** RECORDED INFORMATION follows **

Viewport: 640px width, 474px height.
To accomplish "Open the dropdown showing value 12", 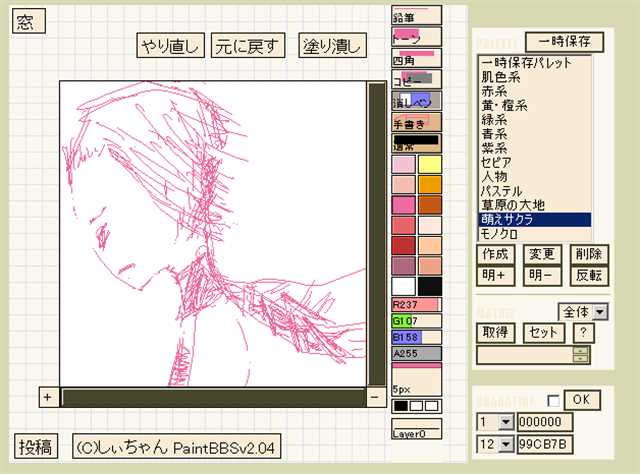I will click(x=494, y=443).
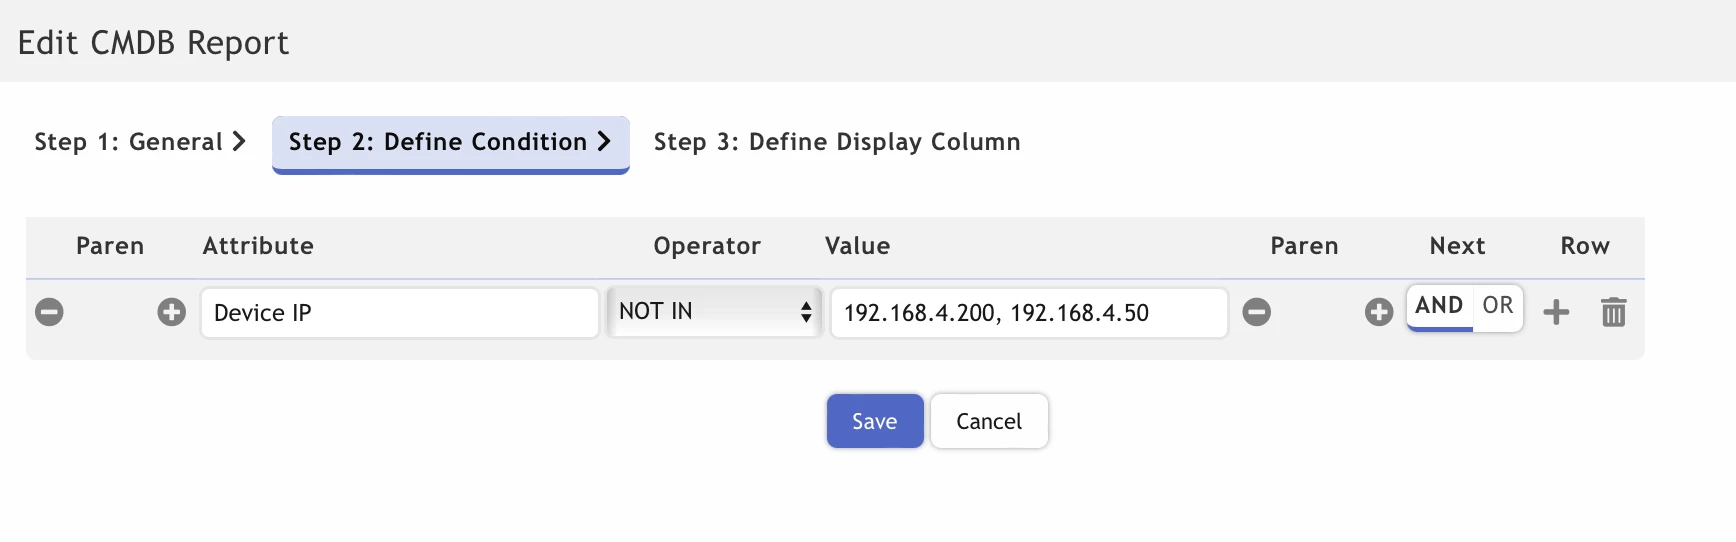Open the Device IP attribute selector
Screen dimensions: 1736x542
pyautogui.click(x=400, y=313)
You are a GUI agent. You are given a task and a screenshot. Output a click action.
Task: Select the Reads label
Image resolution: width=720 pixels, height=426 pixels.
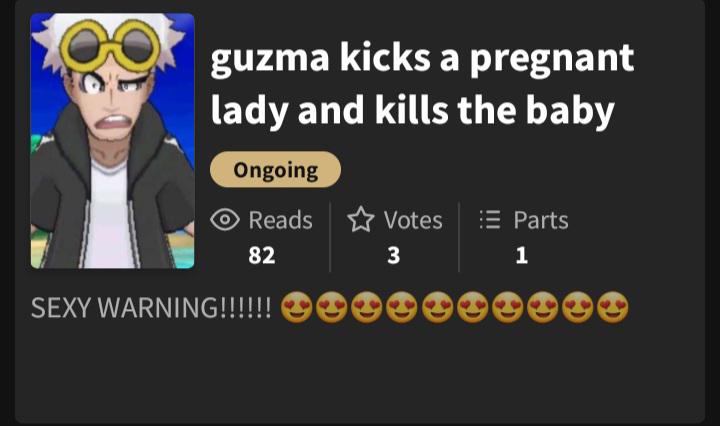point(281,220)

** End of RECORDED INFORMATION **
** RECORDED INFORMATION follows **

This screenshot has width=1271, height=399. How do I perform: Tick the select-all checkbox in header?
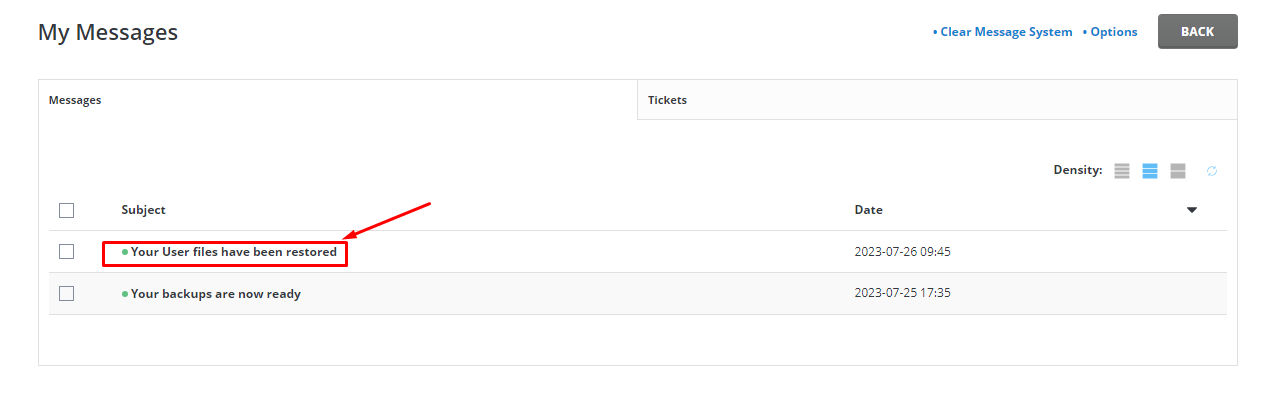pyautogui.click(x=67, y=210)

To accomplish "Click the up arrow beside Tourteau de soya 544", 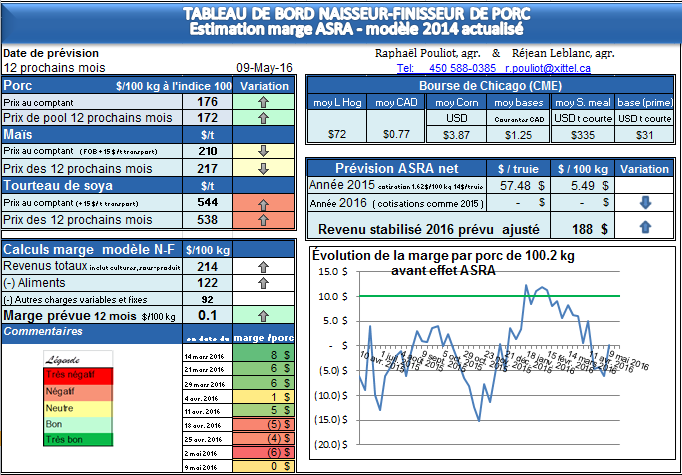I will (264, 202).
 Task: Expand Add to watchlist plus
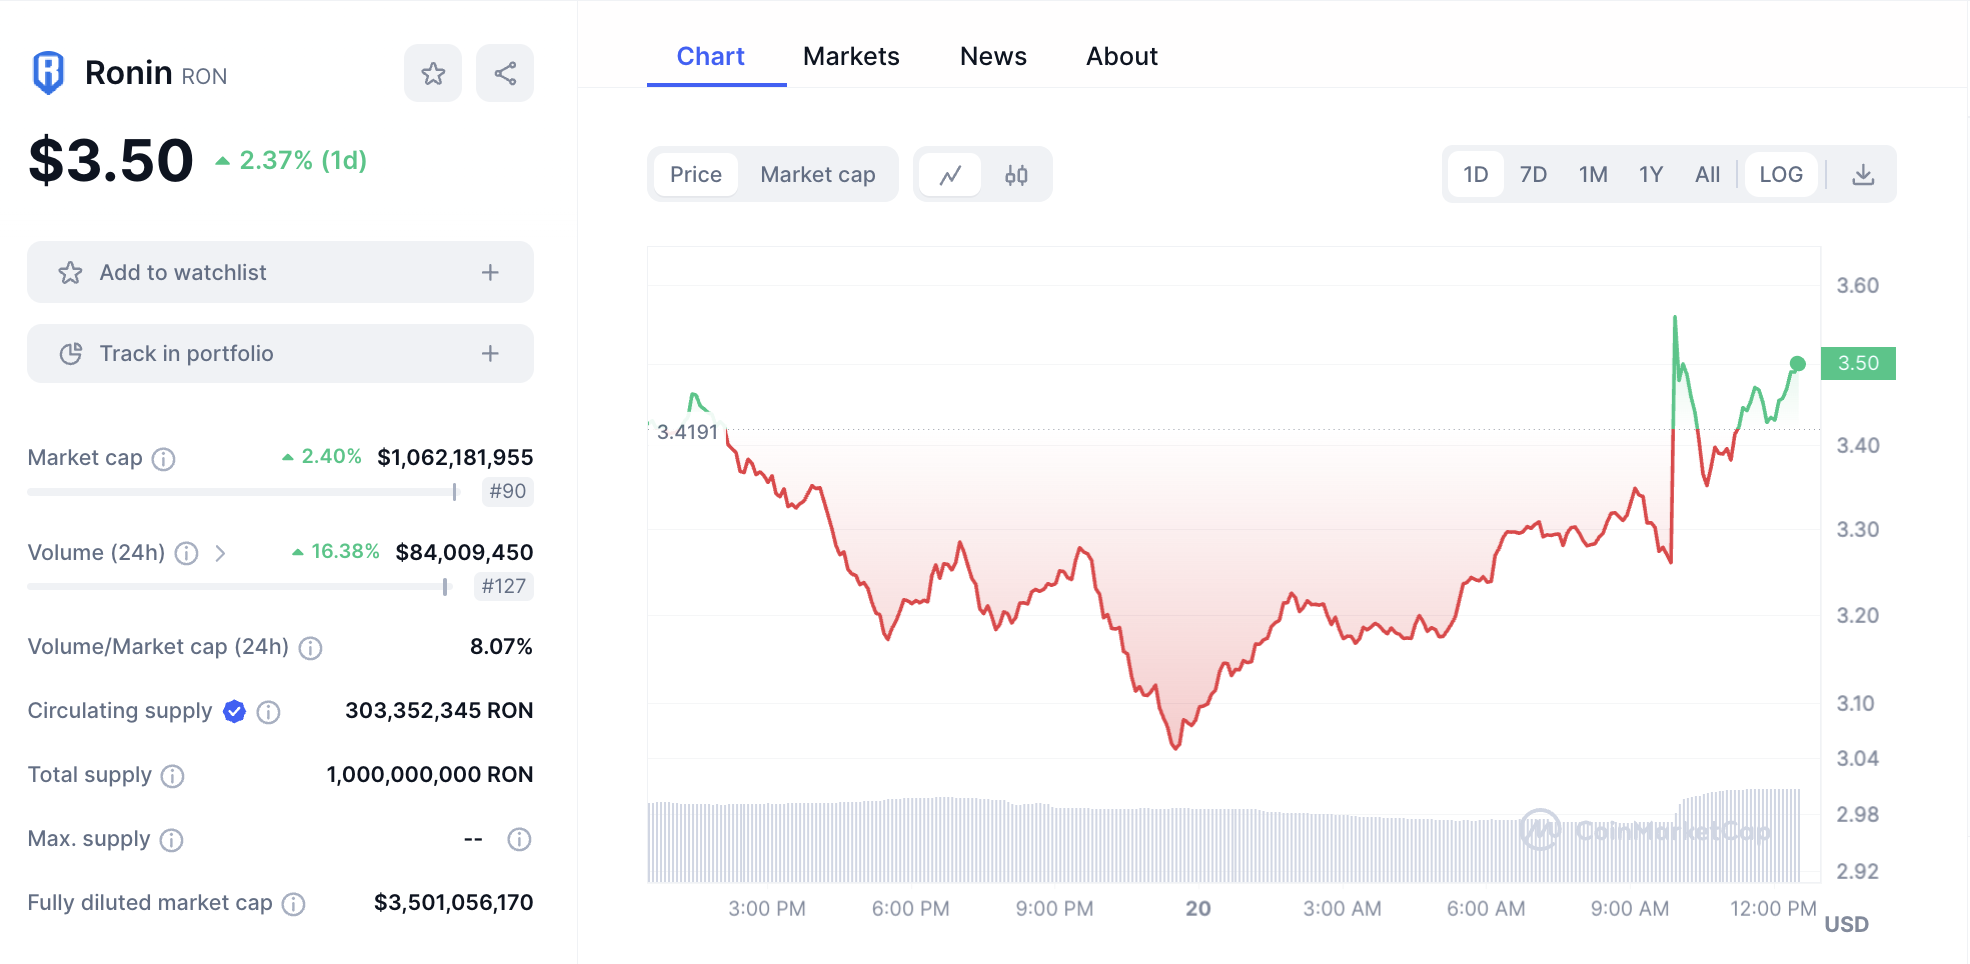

** End of RECORDED INFORMATION **
** RECORDED INFORMATION follows **

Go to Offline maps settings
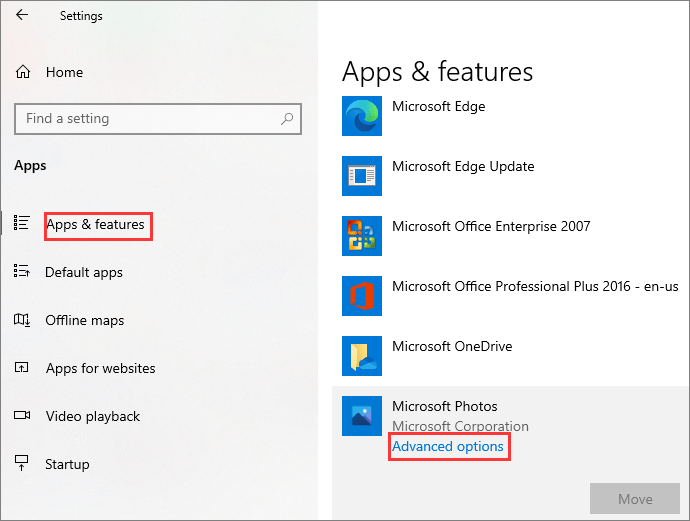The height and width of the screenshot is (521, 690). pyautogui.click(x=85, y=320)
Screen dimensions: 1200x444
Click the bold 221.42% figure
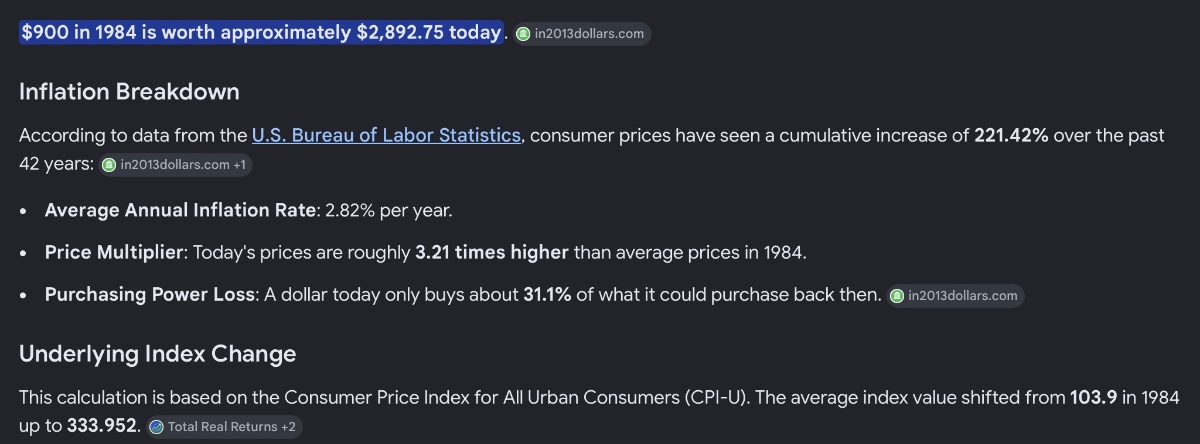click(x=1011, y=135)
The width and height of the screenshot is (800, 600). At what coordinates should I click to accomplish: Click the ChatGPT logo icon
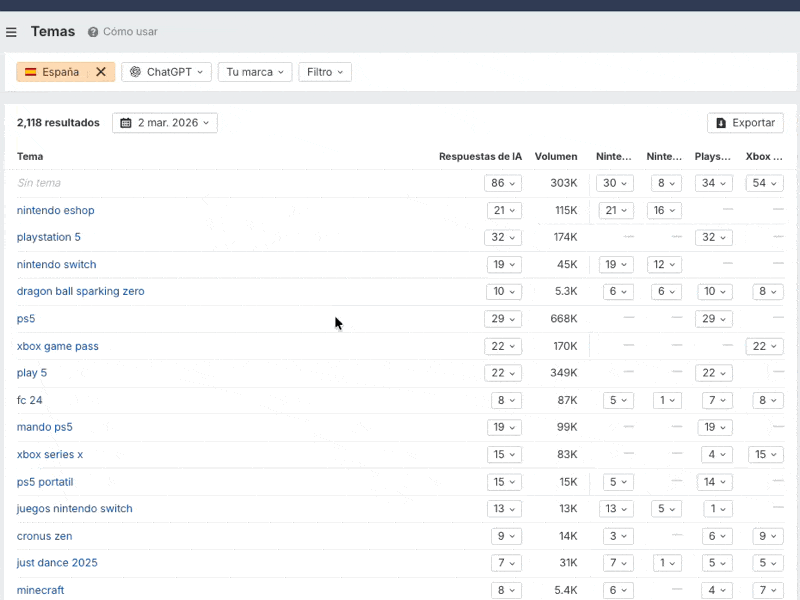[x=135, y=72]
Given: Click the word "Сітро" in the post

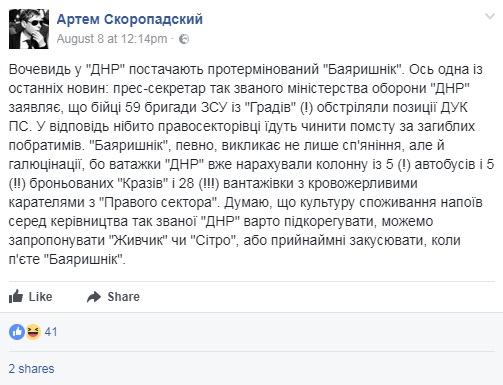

** End of RECORDED INFORMATION **

Return exactly the lines of the material above, starting at the line containing "Go to Offline maps settings" and finishing at the line containing "Given: Click the", without any pictures.

Go to Offline maps settings
The height and width of the screenshot is (521, 690). pyautogui.click(x=85, y=320)
Screen dimensions: 1200x444
Click the bold 221.42% figure
click(x=1011, y=135)
The width and height of the screenshot is (800, 600). At what coordinates should I click to accomplish: Click the ChatGPT logo icon
[x=135, y=72]
Given: Click the word "Сітро" in the post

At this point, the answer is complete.